To provide a concrete example, I would like to build a realtime network security application that listens to network traffic and learns its behavior to determine anomalous events. Some work has already been done in this area trying to insert ML into the Linux kernel see: Machine learning-powered traffic processing in commodity hardware with eBPF.
Many security applications do use machine learning to do this today but they need training data and if a new type of threat arises then in many cases the training data needs to be updated and the code redeployed. So with a combination of static rules, heuristics and machine learning solutions are being deployed today. However wondering if we can it a lot better by using TBT/Monty that provides unsupervised learning and acts more like a human operator examining the network. The issue is that humans do not scale with the amount of nodes, sessions and packets flowing through a modern network it is not humanly possible to observe everything and then learn the patterns and make decisions.

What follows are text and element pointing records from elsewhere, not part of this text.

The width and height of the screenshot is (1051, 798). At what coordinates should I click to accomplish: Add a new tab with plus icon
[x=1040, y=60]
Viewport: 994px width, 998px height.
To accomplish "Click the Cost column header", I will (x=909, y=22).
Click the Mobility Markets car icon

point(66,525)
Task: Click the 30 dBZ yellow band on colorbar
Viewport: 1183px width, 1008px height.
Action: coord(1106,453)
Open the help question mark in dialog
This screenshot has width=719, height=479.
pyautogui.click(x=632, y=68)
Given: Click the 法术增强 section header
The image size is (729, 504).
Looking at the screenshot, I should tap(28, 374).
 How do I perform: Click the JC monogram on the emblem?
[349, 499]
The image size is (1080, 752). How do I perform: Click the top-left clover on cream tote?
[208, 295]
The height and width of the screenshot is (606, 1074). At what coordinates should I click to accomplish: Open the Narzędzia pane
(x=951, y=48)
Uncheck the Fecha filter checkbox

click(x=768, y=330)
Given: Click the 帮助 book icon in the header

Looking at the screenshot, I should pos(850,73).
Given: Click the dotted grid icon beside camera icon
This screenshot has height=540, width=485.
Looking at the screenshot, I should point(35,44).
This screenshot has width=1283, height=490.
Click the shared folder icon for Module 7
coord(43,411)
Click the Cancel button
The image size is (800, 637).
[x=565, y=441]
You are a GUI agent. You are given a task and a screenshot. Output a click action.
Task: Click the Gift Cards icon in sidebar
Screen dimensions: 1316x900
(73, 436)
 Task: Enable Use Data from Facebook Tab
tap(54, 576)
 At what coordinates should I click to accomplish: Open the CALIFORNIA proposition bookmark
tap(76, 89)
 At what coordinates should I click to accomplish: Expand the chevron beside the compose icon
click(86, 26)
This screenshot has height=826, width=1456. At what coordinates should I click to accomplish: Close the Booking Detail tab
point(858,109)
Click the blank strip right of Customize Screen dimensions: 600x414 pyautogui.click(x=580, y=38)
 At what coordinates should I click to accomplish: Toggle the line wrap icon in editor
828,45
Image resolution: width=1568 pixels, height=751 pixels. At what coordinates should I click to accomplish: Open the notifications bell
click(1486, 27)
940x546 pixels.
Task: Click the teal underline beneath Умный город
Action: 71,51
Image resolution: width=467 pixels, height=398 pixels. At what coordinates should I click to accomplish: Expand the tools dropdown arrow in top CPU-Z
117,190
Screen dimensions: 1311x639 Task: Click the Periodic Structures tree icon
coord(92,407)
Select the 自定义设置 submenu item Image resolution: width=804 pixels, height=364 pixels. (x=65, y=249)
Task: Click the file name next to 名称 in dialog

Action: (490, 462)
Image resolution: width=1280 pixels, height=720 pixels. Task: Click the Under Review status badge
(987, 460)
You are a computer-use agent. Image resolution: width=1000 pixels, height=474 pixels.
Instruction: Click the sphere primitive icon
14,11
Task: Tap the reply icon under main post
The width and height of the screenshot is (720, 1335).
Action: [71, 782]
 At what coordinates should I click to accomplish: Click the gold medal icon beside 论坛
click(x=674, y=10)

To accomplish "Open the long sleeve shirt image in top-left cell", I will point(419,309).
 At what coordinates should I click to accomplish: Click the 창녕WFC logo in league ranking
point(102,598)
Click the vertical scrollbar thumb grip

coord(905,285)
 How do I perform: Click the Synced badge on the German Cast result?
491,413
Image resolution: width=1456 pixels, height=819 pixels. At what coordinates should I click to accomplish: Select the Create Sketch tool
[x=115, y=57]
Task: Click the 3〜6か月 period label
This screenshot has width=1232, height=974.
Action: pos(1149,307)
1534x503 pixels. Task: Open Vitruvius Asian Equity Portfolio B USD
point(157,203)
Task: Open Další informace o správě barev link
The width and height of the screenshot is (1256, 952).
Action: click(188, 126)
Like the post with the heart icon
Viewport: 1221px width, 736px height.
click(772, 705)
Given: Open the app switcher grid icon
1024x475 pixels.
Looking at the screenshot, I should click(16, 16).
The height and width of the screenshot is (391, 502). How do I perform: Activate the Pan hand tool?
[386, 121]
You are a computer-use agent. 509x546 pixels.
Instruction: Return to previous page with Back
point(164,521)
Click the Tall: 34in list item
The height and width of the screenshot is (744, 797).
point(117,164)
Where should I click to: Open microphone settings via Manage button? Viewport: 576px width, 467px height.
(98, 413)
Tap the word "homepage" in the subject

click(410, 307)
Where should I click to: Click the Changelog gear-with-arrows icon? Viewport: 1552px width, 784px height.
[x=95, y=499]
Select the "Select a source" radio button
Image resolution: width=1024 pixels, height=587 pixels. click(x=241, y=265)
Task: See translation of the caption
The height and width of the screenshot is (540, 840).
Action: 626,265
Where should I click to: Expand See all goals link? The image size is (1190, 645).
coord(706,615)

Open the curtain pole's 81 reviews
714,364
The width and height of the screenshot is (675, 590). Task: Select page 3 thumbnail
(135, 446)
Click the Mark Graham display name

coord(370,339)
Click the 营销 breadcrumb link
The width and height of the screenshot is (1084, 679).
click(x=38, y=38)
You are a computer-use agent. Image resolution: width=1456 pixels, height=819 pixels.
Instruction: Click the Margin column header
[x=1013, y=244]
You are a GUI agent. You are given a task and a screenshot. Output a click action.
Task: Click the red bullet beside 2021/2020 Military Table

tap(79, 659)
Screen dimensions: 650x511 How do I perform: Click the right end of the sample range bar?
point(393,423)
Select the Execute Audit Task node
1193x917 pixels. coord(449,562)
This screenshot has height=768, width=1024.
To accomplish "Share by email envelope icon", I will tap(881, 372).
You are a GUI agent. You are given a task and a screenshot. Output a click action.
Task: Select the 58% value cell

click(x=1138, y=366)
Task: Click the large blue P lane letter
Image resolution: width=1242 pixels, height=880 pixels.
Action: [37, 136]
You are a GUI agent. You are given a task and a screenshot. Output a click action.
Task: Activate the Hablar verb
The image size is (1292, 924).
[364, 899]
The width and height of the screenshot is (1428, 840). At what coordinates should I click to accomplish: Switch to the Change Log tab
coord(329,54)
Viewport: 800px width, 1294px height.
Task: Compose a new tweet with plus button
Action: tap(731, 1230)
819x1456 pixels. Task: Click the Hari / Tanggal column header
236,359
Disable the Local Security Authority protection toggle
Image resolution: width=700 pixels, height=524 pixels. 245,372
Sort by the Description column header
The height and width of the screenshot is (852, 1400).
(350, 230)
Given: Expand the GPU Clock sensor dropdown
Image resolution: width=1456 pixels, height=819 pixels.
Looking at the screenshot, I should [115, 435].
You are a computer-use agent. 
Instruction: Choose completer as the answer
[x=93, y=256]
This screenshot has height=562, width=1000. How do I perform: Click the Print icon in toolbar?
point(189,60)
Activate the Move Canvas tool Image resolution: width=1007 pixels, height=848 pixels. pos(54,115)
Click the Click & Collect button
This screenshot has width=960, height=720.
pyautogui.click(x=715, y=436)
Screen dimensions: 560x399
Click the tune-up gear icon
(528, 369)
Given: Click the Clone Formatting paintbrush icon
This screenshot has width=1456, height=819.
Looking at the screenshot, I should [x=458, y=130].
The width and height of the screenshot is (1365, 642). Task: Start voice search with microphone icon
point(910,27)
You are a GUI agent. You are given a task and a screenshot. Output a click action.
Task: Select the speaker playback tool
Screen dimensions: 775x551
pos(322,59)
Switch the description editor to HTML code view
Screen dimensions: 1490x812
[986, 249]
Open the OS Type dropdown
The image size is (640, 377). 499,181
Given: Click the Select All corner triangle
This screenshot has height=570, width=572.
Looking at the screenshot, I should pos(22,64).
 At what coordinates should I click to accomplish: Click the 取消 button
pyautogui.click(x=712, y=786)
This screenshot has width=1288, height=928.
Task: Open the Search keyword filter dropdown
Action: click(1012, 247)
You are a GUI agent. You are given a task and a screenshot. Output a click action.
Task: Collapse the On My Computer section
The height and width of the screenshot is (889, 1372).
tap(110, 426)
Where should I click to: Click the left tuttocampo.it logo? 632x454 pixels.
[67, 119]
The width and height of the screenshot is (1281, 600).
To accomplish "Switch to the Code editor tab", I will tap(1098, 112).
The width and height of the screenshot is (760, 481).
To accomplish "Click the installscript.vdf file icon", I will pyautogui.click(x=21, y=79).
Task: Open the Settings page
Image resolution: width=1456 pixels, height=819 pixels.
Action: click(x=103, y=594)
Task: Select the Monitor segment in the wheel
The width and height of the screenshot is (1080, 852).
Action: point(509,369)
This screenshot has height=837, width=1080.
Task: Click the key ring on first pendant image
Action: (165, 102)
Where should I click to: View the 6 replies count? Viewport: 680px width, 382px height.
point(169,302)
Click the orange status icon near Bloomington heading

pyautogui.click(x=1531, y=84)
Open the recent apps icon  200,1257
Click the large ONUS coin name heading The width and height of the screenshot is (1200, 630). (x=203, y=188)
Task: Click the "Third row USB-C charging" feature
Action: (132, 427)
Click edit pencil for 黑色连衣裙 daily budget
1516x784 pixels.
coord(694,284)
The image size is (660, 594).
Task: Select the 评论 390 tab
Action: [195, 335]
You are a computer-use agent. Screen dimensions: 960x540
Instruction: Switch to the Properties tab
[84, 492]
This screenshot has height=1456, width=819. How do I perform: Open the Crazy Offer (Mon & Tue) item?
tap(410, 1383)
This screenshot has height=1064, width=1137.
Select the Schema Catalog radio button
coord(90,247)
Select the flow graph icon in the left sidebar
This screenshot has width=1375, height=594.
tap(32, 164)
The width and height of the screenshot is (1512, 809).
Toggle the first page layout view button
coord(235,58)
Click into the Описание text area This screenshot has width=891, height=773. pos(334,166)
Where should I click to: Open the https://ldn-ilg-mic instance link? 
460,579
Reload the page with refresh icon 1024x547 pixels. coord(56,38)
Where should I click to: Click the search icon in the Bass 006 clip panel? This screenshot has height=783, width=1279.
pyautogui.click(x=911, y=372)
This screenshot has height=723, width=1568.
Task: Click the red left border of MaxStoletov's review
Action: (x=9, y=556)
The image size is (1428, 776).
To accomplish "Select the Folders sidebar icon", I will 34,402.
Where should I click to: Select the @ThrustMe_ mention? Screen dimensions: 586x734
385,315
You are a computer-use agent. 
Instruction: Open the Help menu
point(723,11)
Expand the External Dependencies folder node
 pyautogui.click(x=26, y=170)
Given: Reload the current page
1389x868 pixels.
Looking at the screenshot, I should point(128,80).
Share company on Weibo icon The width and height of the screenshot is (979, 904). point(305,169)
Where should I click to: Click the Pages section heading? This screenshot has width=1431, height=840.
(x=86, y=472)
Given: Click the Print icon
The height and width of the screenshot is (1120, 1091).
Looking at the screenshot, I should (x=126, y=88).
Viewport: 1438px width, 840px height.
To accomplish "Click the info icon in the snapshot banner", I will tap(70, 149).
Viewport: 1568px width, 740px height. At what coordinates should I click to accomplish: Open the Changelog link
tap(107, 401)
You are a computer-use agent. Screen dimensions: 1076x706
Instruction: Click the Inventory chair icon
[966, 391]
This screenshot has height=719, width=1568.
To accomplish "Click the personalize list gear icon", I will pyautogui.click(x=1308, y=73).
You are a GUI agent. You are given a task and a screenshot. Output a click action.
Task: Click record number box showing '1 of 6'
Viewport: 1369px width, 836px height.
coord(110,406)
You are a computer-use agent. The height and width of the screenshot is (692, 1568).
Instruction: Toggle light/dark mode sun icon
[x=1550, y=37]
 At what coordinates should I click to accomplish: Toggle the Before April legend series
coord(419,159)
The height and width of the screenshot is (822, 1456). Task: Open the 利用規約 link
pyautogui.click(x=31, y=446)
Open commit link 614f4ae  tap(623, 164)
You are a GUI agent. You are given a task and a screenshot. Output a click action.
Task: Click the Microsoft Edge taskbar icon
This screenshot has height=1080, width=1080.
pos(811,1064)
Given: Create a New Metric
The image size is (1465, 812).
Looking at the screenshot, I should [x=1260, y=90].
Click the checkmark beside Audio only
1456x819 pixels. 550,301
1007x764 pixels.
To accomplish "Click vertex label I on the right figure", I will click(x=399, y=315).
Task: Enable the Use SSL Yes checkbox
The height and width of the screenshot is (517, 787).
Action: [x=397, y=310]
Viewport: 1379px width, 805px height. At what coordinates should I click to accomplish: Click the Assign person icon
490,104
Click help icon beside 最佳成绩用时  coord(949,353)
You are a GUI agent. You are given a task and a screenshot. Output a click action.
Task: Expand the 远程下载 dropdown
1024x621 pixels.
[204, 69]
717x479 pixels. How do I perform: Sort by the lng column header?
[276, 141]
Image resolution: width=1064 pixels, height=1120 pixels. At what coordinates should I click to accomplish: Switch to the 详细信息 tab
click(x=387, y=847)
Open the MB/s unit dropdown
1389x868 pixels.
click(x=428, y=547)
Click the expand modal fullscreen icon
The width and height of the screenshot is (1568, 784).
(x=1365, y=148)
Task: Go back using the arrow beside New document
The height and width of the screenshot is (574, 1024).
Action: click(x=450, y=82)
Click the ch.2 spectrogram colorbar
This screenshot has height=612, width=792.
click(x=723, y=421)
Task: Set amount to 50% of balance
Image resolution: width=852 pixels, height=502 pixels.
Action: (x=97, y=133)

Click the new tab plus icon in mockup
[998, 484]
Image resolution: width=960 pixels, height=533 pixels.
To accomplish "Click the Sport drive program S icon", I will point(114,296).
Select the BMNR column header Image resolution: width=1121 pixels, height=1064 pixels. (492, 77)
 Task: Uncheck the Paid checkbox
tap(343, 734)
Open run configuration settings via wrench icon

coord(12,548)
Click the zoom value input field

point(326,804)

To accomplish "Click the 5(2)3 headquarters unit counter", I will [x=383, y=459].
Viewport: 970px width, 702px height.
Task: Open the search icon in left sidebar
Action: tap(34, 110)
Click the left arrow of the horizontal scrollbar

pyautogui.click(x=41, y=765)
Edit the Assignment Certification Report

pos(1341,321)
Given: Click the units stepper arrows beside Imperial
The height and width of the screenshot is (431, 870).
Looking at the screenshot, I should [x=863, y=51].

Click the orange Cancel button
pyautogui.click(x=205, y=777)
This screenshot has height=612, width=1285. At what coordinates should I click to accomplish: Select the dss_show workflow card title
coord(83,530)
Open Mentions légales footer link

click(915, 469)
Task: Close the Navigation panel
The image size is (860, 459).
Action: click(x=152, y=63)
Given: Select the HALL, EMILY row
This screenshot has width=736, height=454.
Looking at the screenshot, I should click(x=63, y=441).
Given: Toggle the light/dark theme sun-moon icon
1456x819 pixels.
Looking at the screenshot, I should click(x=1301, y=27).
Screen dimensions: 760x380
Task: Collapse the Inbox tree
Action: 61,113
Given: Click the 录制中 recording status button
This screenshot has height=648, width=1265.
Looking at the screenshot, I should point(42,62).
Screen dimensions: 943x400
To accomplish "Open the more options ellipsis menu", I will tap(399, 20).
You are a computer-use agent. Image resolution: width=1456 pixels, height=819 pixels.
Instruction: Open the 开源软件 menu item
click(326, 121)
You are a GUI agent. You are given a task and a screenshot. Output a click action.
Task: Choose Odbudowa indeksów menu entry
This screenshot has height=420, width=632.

The sensor model is fairly easy and can by built using eBPF (for Linux) and will provide a real-time session table that is updated as new packets are received by the system. The same with action model, it is fairly simple allow, deny, notify etc. Motion would be prompted by the sensor learning of other nodes and deploying sensors to them to build a graph of the network, i.e. moving to get different views. The challenge is I see how to generalize the learning model. I can write a specific learning model but this seems to defeat the goals of TBT to create a general model of AI.
I can see a similar problem with the existing vision sensor, if it is extended to a larger part of the electro-magnetic spectrum, new fields would have to be added for the sensor and new learning models added to detect different aspects of the electromagnetic spectrum. While it might require different sensors they are still just detecting spectral content - and while the sensors would go beyond human senses they may be a natural for for robotic applications.
So my core question is, what is the proposed method for creating generalized learning models. LLM are a mechanism for extracting meaning from large volumes of training data and while there is a lot of work in making them human consumable the core code is not rewritten for every use case.
I think my understanding must be off as the only approach I can see is to create custom code for every sensor and I am not sure this is scalable? Any help suggestions would be welcome.